I'm studying and learning about how mail is handled in linux systems, and one thing has become a source of confusion for me. On my iPhone, via IMAP, I can mark a message in my Gmail inbox as read, or I can move it to another folder ("label" in Gmail speak). Then when I later view my Gmail account via web interface, these changes have percolated to the Gmail server.

However, given my linux client, I have read that all fetchmail does is fetch mail (pun unintended), rather than deliver it. The delivery part would be the responsibility of procmail or postfix.

But if fetchmail just hands off the delivery part to procmail or postfix, it doesn't seem like it would have any way of knowing whether that email was later marked as read or saved to a specific IMAP folder.
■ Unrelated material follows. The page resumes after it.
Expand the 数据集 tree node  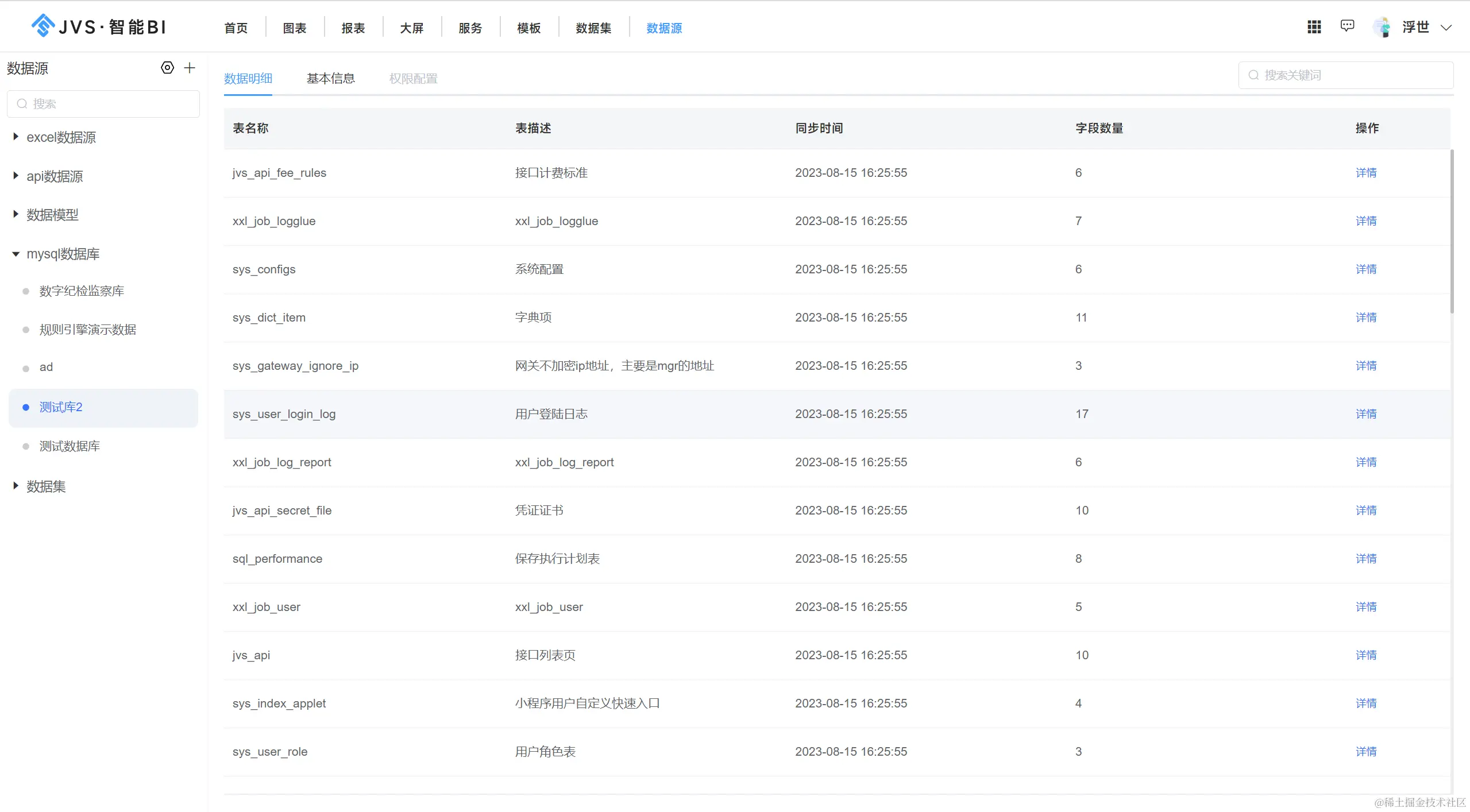click(16, 486)
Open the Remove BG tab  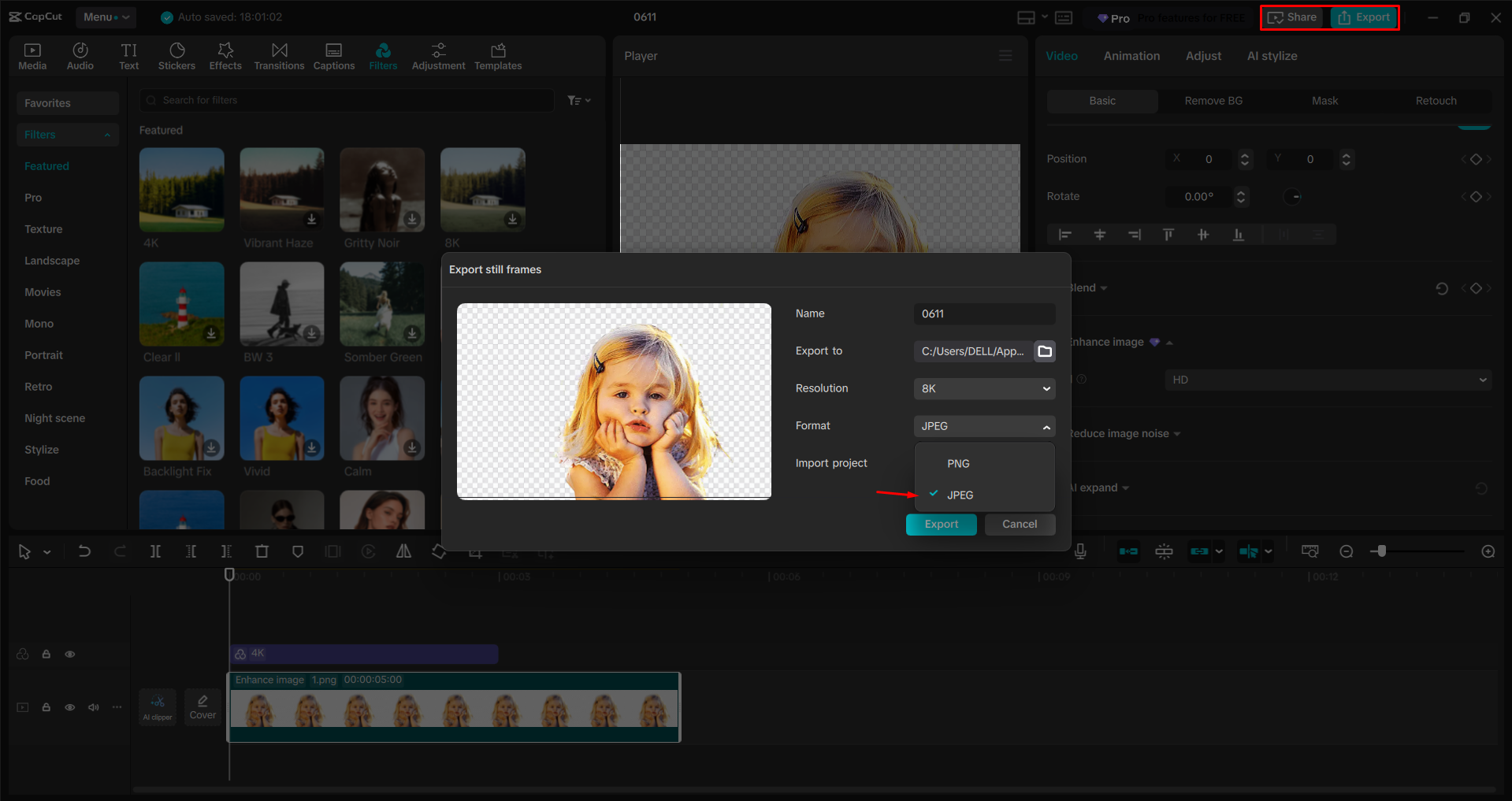[1213, 100]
In fact, it seems like the idea of an "IMAP folder" wouldn't even seem to exist any longer at that point! Does fetchmail actually do some creation or marking of "IMAP folders"?

So is it possible to use fetchmail to get local copies of mail from the server, yet still keep the IMAP features of marking messages as read and moving them to specific folders? If so, how?

  • 3
    If you want to keep a local mail folder and your IMAP/Gmail account in sync, you might want to have a look at offlineimap instead May 16 '11 at 18:26

No. When you read email via IMAP, the mail stays on the server. The client just downloads individual messages as needed to display them. When you mark it read or move it to a folder, the client just sends a message to the server asking it to do that.

When fetchmail downloads a local copy, what happens to that copy is not reflected on the server side.

If you want the things you do to your mail to be reflected on the server, then you don't want to use fetchmail. You want an IMAP-enabled mail client, of which there are many for Linux. It looks like the only Linux client officially supported by Google is Thunderbird, but other clients are likely to work also.